> [AIM]: Retype the Nutils passage from "The 'std' basis" to "fact fully interoperable.", keeping every character unchanged.

> [QUOTED PASSAGE]:
== == ==
The 'std' basis is supported by topologies with square and/or triangular elements without hanging nodes.

Discontinuous basis functions are generated using the 'discont' type, e.g.

>>> plot_line(topo.basis('discont', degree=2))
image generated by matplotlib


A function in Nutils is a mapping from a topology onto an n-dimensional array, and comes in the form of a functions: nutils.function.Array object. It is not to be confused with Python’s own function objects, which operate on the space of general Python objects. Two examples of Nutils functions have already made the scene: the geometry geom, as returned by nutils.mesh.rectilinear, and the bases generated by Topology.basis(). Though seemingly different, these two constructs are members of the same class and in fact fully interoperable.
== == ==
> [COLLECTED MATERIAL]:
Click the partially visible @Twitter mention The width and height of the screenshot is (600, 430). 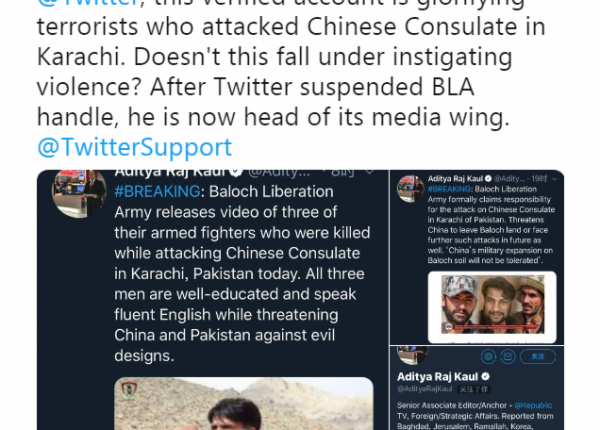click(88, 3)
== == ==
> [WRITTEN RESPONSE]:
The 'std' basis is supported by topologies with square and/or triangular elements without hanging nodes.

Discontinuous basis functions are generated using the 'discont' type, e.g.

>>> plot_line(topo.basis('discont', degree=2))
image generated by matplotlib


A function in Nutils is a mapping from a topology onto an n-dimensional array, and comes in the form of a functions: nutils.function.Array object. It is not to be confused with Python’s own function objects, which operate on the space of general Python objects. Two examples of Nutils functions have already made the scene: the geometry geom, as returned by nutils.mesh.rectilinear, and the bases generated by Topology.basis(). Though seemingly different, these two constructs are members of the same class and in fact fully interoperable.